This is my take on it: you should post SOMETHING. If you don't post some iteration of your inventory, you're off to a very poor start with your buyer. Almost every single dealer's site stats show the New Inventory page as the #1 searched page... if not #2 or #3 behind Pre-Owned or Specials, which is usually an anomale due to a dealer's advertising focus. Point is, when the average user comes to your website, new inventory is what they're looking for.
Let's try out an analogy. You're in a mall, looking for suits. So you have your choice of several stores, though they're all at opposite sides of the mall. You walk into a store, and they have every size but yours on the rack. Would you bolt out of there? No, you'd ask if they have your size or are getting it in sometime soon. Now if they say they don't have it but will get it in soon, then maybe you leave, and maybe you don't. Depends on how soon you need the suit, and whether you need to try it on, and whether the store employee made enough of an impression that you'd want to give him the business, etc.
But if you walked into that store and they had no suits whatsoever on the racks, I think the most you would muster up is something along the lines of "where the hell are the suits??" before walking down to the other store.

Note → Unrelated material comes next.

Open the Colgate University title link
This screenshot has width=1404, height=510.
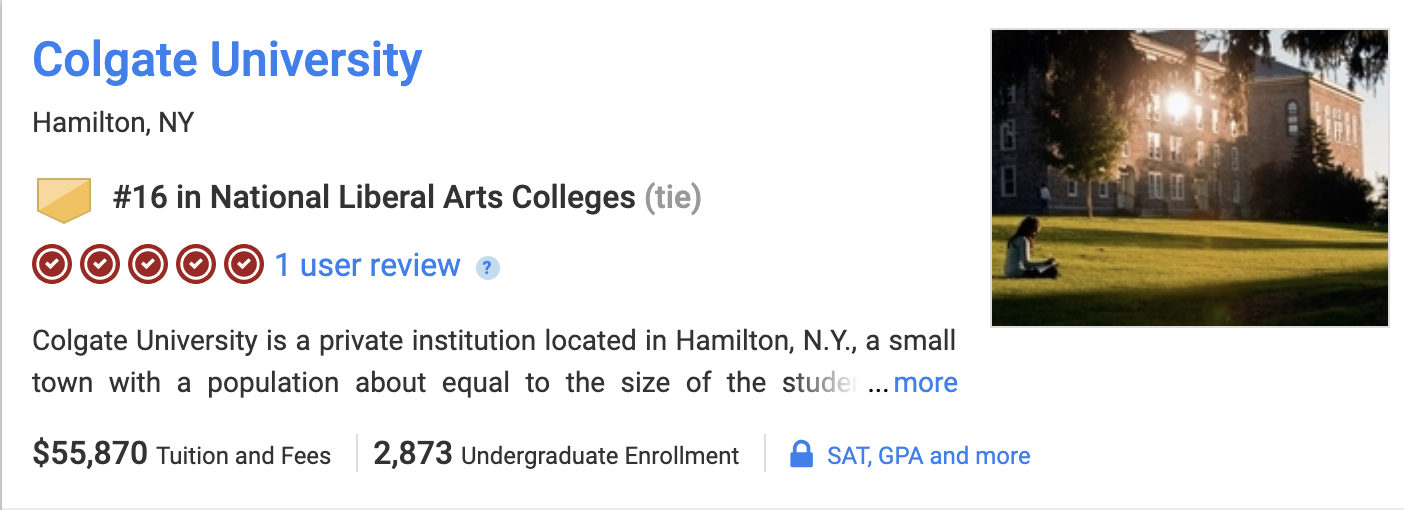tap(227, 61)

But, in defense of the other side of the argument, I'll refer to the comment from Ryan Gerardi, who I imagine is a "civilian" as far as this matter is concerned...
"but I do know that if I find a vehicle at an MB dealership within a 100 or so miles from where I live, my local MB dealer will have it transferred to his own store for the delivery"
If a consumer understands that this is the case, then there's no need to show inventory online, is there? In fact, the consumer creates more work for himself by rummaging around the net to find the car he wants, only to go to his local dealer for it. Ryan, if you walked into my store and told me that you searched every dealer within a 100 miles to find such-and-such car, and now you want me to get it for you, I would ask you why you spent so much time doing the legwork yourself when you could've just sent in a lead to me and asked me to locate that car for you.
But that's just an argument against Ryan's particular comment. The fact is that most consumers aren't looking in a 100 mile radius, and most consumers aren't as loyal to their local store as Ryan seems to be. Indeed, one of the primary goals of a dealer's Internet presence is to draw from markets other than their own immediate market area, right? So I don't want to hear about Ryan's loyalty to his local store if I'm the second closest dealer to him... I want to hear that he came to my website instead, because it's atop the search engines, and that he sent me a lead that says "do you have any AMG CL's in stock? If not, can you find me a black/charcoal one?".